Many state residents pushed pause today to hear for themselves from James Comey, the former FBI director at the center of a Washington firestorm. Two and a half hours of testimony boiled down to this: who do you trust — the FBI director the president fired or the uber litigator attorney the president hired? Chief Political Correspondent Michael Aron monitored the Senate Intelligence Committee hearings. Michael, a lot to digest.
Aron: That’s right, Mary Alice, there were no smoking guns today, no bombshells. Comey provided the Senate Intelligence Committee with a lot of interesting details but not much beyond what’s been reported in the press already.
He did say he didn’t trust President Trump to be honest and that’s why he started taking notes after their first meeting on Jan. 6 at Trump Tower.
Sen. Mark Warner: You’ve had extensive experience at the Department of Justice and at the FBI, you’ve worked under presidents of both parties, what was it about that meeting that led you to determine that you needed to start putting down a written record?
Comey: A combination of things. I think the circumstances, the subject matter and the person I was interacting with. Circumstances, first I was alone with the president of the United States, or the president-elect, soon to be president. The subject matter I was talking about, matters that touch on the FBI’s core responsibility and that relate to the president, president-elect, personally. And then the nature of the person. I was honestly concerned that he might lie about the nature of our meeting and so I thought it really important to document. That combination of things I’ve never experienced before, but it led me to believe I got to write it down, and I got to write it down in a very detailed way.
What really unnerved Comey was that the president invited him to dinner at the White House and then seemed to try to get Comey to ask to keep his job.
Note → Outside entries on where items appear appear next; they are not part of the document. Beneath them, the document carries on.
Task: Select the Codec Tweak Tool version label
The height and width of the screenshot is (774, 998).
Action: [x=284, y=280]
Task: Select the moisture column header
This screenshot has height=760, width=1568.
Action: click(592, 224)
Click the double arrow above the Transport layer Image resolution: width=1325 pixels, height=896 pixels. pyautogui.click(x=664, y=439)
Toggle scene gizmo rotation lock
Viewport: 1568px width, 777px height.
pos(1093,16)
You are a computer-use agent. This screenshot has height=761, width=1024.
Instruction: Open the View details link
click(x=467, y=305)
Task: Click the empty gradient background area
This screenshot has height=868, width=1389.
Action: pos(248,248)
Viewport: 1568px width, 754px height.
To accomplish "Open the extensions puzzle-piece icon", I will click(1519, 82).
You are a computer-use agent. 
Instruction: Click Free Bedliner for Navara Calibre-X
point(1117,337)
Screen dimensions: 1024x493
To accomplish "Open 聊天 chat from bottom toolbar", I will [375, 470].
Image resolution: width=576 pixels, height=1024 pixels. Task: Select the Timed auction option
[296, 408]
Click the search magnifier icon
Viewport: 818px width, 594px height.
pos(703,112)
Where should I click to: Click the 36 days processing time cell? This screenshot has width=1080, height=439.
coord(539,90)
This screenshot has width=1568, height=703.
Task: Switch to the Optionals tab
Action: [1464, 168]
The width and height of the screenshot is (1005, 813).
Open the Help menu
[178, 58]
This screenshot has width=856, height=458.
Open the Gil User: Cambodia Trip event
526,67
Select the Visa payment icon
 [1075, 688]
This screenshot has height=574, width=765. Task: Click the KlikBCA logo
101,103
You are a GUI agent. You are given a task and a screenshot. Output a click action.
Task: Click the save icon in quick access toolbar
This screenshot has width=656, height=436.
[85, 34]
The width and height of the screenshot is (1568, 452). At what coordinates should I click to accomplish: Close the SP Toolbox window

Comey: So I’m sitting there thinking, what a minute, three times you’ve already asked me to stay or talked about me staying. My common sense, again I could be wrong, but my common sense told me what’s going on here is he’s looking to get something in exchange for granting my request to stay in the job.
Warner: Again, we all understand, I was a governor, I had people work for me but this constant request, again quoting you, him saying that he, despite your independence, he coming back to I need loyalty, I expect loyalty. Had you ever had those kind of request before from anyone else you worked for in the government?
Comey: No, and what made me uneasy was at that point, the director of the FBI. The reason that Congress created a ten-year term is so that the director is not feeling as if they’re serving with political loyalty owed to any particular person. The statue of justice has a blindfold on because you’re not supposed to be peeking out to see whether your patron is please or not with what you’re doing. It should be about the facts and the law. That’s why I became FBI director, to be in that kind of position, so that’s why I was so uneasy.”
Comey said he had no evidence of Trump personally colluding with the Russians. He also said there was no evidence of Russian vote tampering.
The central issue now is whether Trump’s comments about the Russia investigation constitute an obstruction of justice.
A Republican senator honed in on Trump’s saying to Comey he “hoped” the FBI could go easy on Michael Flynn, the fired national security adviser.
Sen. Jim Risch: He did not direct you to let it go?
Comey: Not in his words, no.
Risch: He did not order you to let it go?
Comey: Again, those words are not an order, no.
Risch: He said “I hope.” Now, like me, you probably did hundreds of cases, maybe thousands of cases, charging people with criminal offenses and of course you have knowledge of the thousands of cases out there where people have been charged. Do you know of any case where a person has been charged for obstruction of justice, or for that matter any other criminal offense, where they said or thought they hoped for an outcome?
Comey: I don’t know well enough to answer. And the reason I keep saying his words is I took it as a direction. It’s the president of the United States with me alone saying I hope this, I took it as this is what he wants me to do. I didn’t obey that, but that’s the way I took it.
Risch: You may have took it as a direction, but that’s not what he said.
Risch: He said “I hope.”
Comey: Those are his exact words, correct.
Another Republican accused Comey of leaking his contemporaneous notes to the press, calling them “privileged information” that really should be treated as a government document.
The committee went into closed session this afternoon.
Ninety minutes after the public session, Trump’s personal lawyer read a statement saying Comey’s testimony only reinforced the notion that Trump has done nothing wrong.
Marc Kasowitz: The president never in form or substance directed or suggested that Mr. Comey stop investigating anyone, including the president never suggested that Mr. Comey “let Flynn go.”
Trump’s lawyer went on to accuse Comey of being a leaker and suggested the authorities might want to investigate Comey.